Ubah Wajah Jakarta, Dishub DKI Dorong Perubahan Orientasi Kendaraan Pribadi ke Angkutan Umum

Muslimin Trisyuliono - Jumat, 26 Maret 2021 | 07:15 WIB

Ilustrasi Angkutan Kota (Angkot) Jakarta (Muslimin Trisyuliono - )

GridOto.com - Dinas Perhubungan (Dishub) Provinsi DKI Jakarta berencana melakukan pembenahan kebijakan di sektor transportasi, yakni dari konsep Car Oriented Development (COD) menjadi Transit Oriented Development (TOD).

Susilo Dewanto, selaku Kepala Bidang (Kabid) Angkutan Dishub DKI Jakarta mengatakan perubahan kebijakan tersebut dilakukan untuk mengoptimalkan pengunaan angkutan umum.

Khusus kendaraan pribadi dijadikan prioritas terakhir, ini dibuktikan Pemprov DKI Jakarta dengan memberikan disinsentif kepada mereka.

"Memang terjadi perubahan mendasar yang selama ini mengutamakan kendaraan, kini dibalik menjadi mengutamakan mobilitas orang sehingga pergerakan pejalan kaki menjadi urutan utama," ujar Susilo dalam diskusi online Implentasi Transportasi Berkelanjutan, Kamis (25/04/2021).

Baca Juga: Ini Alasan Kawasan Poris Plawad Jadi Proyek Transit Oriented Development

Susilo menjelaskan untuk menerapkan kebijakan TOD, pihaknya menyiapkan empat langkah besar mulai dari mengutamakan pergerakan pejalan kaki hingga mendorong penggunaan kendaraan bermotor ramah lingkungan.

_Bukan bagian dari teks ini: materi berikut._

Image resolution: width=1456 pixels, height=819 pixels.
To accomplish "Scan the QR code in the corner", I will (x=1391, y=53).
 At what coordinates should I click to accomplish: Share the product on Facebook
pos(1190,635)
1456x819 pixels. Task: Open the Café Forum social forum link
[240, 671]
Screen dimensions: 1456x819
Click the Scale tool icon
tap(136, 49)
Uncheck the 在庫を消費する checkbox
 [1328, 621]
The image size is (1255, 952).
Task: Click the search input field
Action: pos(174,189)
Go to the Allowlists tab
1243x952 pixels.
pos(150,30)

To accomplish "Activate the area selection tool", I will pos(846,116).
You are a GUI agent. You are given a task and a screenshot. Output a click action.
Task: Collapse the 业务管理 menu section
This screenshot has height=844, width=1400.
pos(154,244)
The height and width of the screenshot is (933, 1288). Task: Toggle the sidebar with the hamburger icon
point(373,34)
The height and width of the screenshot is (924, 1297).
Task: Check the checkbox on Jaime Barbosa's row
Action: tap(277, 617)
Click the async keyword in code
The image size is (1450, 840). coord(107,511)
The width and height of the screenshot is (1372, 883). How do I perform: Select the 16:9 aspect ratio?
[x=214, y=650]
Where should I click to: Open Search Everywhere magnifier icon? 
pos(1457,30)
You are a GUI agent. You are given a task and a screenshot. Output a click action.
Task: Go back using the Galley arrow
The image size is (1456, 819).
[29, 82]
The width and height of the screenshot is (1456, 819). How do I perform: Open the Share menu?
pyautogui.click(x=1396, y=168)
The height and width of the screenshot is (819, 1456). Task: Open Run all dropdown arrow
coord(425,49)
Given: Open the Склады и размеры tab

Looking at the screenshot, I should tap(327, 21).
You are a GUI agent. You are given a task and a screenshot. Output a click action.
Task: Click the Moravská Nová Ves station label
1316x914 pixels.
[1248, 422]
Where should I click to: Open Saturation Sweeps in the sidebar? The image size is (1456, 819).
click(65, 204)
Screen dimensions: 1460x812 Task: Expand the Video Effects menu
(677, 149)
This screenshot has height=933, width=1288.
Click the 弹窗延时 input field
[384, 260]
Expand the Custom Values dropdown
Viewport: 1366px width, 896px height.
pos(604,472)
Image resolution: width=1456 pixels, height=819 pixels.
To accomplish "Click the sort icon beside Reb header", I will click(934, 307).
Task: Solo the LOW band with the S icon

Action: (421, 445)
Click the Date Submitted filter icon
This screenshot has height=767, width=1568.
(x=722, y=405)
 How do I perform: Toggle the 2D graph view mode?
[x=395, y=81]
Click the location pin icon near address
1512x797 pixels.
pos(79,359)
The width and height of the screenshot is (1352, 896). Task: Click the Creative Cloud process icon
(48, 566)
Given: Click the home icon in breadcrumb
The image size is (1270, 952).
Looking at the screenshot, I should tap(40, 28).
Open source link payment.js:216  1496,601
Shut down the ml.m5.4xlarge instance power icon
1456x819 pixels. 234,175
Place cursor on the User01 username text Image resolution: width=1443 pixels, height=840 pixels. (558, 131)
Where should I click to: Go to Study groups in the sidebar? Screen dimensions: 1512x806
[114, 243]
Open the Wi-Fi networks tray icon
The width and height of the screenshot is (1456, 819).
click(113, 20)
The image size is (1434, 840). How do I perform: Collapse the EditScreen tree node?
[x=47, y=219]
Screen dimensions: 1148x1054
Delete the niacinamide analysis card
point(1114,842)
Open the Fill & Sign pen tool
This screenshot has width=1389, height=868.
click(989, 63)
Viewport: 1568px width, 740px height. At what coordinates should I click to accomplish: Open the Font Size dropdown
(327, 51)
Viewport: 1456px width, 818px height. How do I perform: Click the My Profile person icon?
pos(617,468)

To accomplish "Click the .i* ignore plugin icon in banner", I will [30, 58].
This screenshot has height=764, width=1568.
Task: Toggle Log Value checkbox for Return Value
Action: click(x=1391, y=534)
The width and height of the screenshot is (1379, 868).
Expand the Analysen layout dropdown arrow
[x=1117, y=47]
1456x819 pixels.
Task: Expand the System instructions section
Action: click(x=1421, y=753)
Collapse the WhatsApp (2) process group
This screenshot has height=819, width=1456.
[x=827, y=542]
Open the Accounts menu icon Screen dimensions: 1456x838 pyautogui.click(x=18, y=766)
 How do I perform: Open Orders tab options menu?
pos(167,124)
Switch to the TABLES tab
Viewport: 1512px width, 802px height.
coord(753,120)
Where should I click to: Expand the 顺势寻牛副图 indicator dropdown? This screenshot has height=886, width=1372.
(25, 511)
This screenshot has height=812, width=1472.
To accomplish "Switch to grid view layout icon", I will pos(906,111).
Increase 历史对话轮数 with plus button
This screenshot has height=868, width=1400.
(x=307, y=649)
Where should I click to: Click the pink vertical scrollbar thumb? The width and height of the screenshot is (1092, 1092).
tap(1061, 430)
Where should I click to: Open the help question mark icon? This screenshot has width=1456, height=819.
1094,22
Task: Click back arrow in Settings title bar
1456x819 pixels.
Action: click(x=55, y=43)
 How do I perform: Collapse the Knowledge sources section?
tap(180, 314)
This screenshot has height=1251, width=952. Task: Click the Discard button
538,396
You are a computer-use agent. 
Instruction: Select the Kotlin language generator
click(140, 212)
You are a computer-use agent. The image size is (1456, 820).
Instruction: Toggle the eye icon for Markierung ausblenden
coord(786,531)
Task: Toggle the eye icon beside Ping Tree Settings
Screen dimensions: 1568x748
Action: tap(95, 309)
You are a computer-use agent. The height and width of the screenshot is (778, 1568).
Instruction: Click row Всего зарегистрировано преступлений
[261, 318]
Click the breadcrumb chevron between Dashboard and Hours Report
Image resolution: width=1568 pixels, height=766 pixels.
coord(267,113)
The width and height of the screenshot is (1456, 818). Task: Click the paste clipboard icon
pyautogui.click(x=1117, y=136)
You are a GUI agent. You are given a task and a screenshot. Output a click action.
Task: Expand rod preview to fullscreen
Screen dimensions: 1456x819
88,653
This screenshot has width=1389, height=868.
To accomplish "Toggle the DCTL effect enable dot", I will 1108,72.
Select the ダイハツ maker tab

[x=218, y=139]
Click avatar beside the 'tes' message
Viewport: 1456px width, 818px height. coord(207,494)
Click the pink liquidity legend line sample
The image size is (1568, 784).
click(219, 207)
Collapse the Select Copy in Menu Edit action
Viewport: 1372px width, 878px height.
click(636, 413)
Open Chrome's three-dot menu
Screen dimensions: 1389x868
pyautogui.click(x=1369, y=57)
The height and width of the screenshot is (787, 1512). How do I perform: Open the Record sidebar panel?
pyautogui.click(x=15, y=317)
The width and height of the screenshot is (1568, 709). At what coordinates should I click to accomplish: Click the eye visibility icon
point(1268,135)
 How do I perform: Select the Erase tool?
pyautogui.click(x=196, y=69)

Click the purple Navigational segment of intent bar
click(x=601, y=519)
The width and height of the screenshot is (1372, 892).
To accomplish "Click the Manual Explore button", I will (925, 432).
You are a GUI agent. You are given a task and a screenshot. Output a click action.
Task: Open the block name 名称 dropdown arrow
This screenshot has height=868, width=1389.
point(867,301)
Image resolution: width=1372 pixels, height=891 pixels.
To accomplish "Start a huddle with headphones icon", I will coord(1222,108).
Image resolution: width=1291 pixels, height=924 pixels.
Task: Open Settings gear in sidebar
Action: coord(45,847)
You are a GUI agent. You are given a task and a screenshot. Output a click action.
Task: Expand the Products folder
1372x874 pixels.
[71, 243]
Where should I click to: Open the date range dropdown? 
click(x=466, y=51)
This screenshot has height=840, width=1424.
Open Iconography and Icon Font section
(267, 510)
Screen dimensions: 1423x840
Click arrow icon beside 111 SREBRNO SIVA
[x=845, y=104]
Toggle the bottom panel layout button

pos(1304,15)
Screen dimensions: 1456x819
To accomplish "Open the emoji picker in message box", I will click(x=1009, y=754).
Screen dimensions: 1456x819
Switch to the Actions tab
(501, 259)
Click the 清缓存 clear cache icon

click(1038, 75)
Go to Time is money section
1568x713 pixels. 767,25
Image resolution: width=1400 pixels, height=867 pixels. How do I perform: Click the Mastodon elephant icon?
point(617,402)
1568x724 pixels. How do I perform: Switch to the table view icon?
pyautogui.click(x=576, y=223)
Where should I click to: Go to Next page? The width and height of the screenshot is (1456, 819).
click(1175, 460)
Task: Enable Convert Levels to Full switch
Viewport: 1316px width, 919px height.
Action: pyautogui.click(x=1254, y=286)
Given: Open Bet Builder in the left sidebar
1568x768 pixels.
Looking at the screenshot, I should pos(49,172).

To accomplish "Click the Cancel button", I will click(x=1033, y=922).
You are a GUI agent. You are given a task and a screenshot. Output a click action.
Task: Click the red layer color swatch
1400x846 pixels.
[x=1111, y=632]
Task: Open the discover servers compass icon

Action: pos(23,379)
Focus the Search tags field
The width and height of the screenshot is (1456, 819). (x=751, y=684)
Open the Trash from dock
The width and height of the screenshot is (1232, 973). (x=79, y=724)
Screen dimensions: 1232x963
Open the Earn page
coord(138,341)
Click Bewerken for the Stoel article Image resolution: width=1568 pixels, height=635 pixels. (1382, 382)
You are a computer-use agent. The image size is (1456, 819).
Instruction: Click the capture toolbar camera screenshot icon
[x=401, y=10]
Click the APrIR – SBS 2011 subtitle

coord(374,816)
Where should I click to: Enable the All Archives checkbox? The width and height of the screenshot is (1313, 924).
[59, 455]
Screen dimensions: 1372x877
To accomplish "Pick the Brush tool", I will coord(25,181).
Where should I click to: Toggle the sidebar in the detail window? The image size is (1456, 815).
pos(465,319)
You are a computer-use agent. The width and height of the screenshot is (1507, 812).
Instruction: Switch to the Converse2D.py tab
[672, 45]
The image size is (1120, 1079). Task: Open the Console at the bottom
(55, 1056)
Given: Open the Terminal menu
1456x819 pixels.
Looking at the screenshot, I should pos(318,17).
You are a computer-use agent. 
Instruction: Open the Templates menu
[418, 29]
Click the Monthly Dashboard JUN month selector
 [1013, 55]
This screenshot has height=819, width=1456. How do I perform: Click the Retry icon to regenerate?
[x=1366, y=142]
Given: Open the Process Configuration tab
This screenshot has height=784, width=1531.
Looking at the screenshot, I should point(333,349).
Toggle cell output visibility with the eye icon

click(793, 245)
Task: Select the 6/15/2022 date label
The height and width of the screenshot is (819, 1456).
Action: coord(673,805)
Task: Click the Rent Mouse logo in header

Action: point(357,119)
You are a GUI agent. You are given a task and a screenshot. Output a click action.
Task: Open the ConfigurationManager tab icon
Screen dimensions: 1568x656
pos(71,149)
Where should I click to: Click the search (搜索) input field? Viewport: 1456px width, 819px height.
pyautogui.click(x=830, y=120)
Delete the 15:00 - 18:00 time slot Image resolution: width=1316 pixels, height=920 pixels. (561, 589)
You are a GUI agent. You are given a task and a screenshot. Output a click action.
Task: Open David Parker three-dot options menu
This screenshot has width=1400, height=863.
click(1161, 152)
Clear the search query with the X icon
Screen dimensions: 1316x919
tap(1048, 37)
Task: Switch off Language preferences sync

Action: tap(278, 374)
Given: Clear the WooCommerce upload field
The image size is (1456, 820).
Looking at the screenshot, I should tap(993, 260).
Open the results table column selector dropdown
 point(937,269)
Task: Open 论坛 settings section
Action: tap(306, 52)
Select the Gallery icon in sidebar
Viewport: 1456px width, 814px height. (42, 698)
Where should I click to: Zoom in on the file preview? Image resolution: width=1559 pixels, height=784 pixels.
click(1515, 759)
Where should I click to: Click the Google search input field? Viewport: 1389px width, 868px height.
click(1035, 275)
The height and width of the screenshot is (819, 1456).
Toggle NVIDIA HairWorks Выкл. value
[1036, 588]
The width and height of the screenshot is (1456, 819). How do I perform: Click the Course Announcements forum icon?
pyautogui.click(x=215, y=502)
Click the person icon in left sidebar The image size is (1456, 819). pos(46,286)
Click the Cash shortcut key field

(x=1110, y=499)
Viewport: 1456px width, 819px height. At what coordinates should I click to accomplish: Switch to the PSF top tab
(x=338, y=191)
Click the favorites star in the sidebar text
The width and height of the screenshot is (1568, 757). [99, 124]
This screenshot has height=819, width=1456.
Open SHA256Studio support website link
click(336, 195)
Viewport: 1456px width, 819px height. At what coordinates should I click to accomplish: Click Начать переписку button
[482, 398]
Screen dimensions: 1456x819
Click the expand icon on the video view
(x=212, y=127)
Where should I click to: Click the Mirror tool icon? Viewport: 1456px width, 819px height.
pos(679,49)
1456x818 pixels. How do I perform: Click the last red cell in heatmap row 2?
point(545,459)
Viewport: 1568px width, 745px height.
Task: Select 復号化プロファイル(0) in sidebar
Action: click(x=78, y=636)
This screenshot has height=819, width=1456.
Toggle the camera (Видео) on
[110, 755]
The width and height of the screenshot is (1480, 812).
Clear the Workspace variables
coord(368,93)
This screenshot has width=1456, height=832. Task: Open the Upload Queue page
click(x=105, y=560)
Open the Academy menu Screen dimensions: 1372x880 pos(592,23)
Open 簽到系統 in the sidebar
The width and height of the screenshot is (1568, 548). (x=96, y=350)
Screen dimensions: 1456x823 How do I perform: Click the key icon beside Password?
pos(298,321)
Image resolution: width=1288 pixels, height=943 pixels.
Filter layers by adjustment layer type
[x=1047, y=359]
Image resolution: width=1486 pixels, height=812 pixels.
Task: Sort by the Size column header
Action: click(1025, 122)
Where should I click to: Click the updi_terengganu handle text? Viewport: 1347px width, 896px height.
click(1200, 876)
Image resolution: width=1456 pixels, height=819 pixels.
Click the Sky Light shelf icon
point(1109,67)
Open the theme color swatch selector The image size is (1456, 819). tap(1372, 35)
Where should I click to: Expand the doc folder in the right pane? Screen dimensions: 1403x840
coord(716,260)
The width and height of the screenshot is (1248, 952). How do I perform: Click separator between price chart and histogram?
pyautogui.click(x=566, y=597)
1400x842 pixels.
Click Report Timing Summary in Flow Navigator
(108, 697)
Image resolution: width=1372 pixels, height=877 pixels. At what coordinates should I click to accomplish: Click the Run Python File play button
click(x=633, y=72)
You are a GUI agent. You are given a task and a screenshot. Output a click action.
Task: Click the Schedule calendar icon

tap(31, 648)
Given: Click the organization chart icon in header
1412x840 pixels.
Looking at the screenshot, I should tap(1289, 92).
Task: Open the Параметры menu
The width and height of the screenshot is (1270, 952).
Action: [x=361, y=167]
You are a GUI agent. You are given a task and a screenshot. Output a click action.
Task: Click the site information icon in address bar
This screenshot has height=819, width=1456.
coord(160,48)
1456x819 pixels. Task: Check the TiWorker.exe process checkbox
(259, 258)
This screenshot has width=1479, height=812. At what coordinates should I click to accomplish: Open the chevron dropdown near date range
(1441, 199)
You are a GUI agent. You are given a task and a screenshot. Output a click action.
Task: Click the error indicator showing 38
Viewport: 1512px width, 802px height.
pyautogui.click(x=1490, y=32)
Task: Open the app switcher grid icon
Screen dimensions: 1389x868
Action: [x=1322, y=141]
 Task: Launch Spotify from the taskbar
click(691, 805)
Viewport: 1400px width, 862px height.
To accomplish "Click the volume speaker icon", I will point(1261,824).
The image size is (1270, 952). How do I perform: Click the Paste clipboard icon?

"Di Jakarta didukung dengan trotoar yang cukup dan merambah di jaringan jalan. Kami juga mendorong kendaraan tidak bermotor yakni sepeda. kemudian  kendaraan listrik yang menjadi pilihan karena ramah lingkungan dan mengutamakan kendaraan umum yang masif dan terintegrasi," terangnya.

Ia pun mencontohkkan salah satu upaya penerapan kebijakan TOD di Jakarta di sektor angkutan umum seperti Jak Lingko.

Menurutnya Jak Lingko lebih dari sekadar integrasi angkutan umum, bahkan sudah menjadi ekosistem transportasi Jakarta.

Baca Juga: Transit Oriented Development Uji Publik, Tangerang Siap Jadi Kota Ramah Transportasi Umum

"Jakarta sudah melakukan satu membentuk ekosistem transportasi yang dinamakan Jak Lingko. Ini merupakan salah satu layanan yang hari ini sudah diangka 1,5 juta penumpang per hari. Ini jadi satu sistem transportasi yang perlu diteruskan dan terus dipacu pertumbuhannya," tuturnya.

Oleh sebab itu, ia meminta untuk pembenahan sektor transportasi ini memerlukan kolabasi dari pemerintah dan masyarakat.

"Kebijakan ini harus didukung bersama-sama bukan hanya pemerintah saja, juga untuk masyarakat dan stake holder bahwa yang semula Car Oriented Development (COD) akan berubah menjadi Transit Oriented Development (TOD), bahkan bisa ditambahkan menjadi Digital Oriented Development (DOD) nantinya," pungkasnya.